Task requirements: Please copy each line of the listing that includes the string "icon".

================

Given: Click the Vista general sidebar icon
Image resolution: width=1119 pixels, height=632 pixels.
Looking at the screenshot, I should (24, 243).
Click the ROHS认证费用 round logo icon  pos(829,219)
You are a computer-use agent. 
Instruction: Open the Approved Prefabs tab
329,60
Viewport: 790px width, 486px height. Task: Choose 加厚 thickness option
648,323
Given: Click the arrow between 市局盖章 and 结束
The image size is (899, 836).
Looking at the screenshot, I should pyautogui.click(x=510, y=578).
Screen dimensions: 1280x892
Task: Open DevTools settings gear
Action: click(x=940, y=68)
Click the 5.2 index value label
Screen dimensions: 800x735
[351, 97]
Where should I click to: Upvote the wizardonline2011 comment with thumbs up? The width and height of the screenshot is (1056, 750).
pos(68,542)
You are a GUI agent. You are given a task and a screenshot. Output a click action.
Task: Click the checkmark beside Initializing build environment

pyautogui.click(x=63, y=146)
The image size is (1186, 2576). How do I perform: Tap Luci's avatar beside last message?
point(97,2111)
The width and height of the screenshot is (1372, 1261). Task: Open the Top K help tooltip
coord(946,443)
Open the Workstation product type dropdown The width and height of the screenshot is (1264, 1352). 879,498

================

Response to the exercise:
Given: Click the Vista general sidebar icon
Click the ROHS认证费用 round logo icon  pos(829,219)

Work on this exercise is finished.